Sounds simple, doesn’t it? Yet we fail to follow it. Let me give you an example:

I will often ask someone “What are you doing in sales that has been giving you the best results?” I will typically get an answer like this: “When we bring an engineer with us on the presentation, we close almost every deal after doing that.” Then I find out that they only do this rarely and only on certain occasions. I can’t help but ask: “Well, if it gets you such great results, why aren’t you doing it more often? In fact, why aren’t you doing it every time?”

Then I’ll ask: “What are you doing that doesn’t work for you?” A typical answer might be: “We do a lot of direct mailing, but the response rate is dismal at best.” My anguished response is: “So why do you keep doing it?” Usually, they don’t know why. Corporate insanity? Perhaps.

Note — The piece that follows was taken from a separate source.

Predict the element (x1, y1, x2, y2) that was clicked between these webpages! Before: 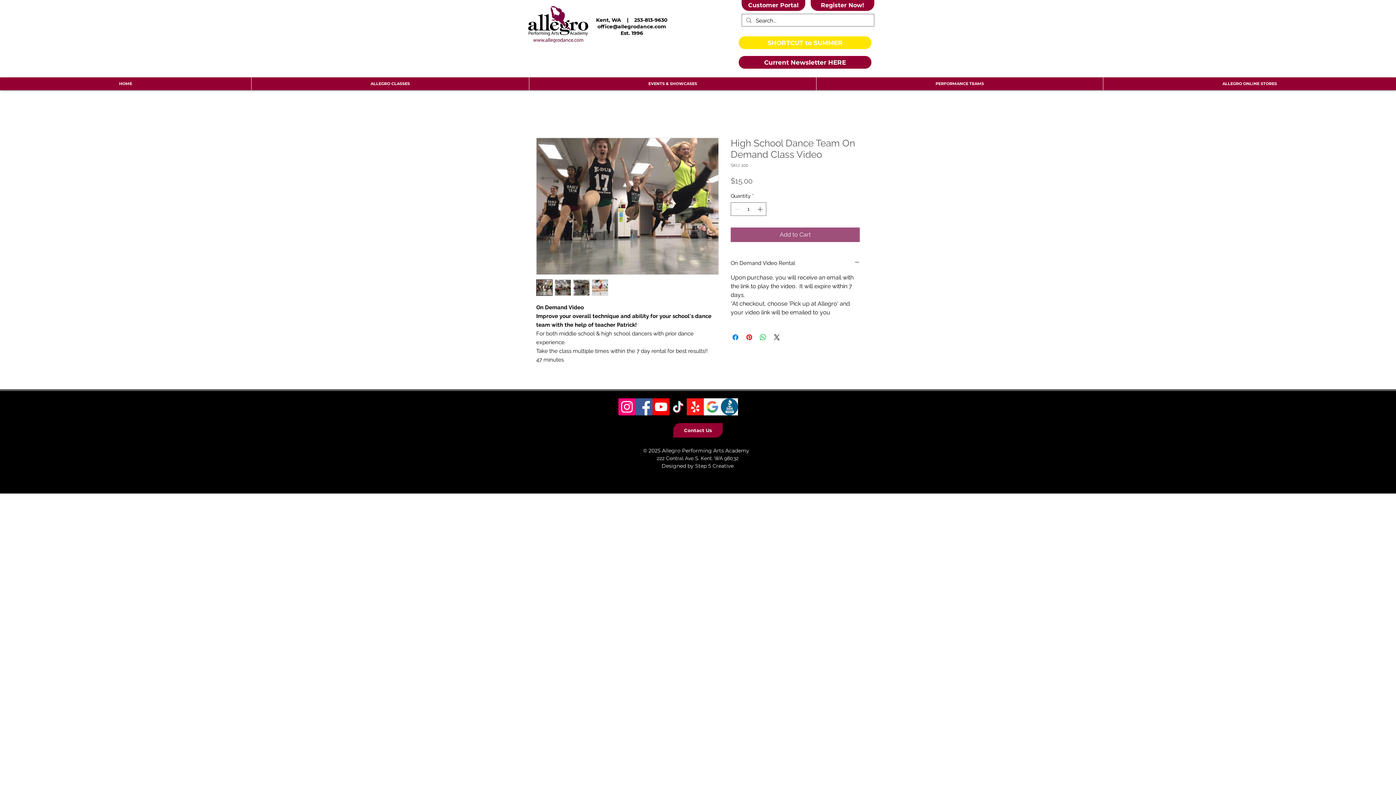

The bottom line here is that you need to identify, within your organization, those things that are working well for you and figure out how to leverage them, do more of them, and enhance them.

STOP!

And you need to identify what isn’t working for you and stop doing it. Why spend time and money on things that aren’t generating a return? It just doesn’t make sense, but it happens all the time.

My recommendation is to begin a corporate-wide initiative to pinpoint the practices that are working across the different functional areas (accounting, sales, manufacturing, marketing, product development, human resources, etc.), and start doing more of them, and doing them better.

At the same time, you should be making a monumental effort to figure out what’s not working…what’s costing you effort, money, and lost opportunities. Then STOP doing them! Stop institutionalizing insanity in your organization. Every manager in your company should be able to answer this question: “What’s working and what’s not working?” If they can’t answer that question, maybe they shouldn’t be working — for you.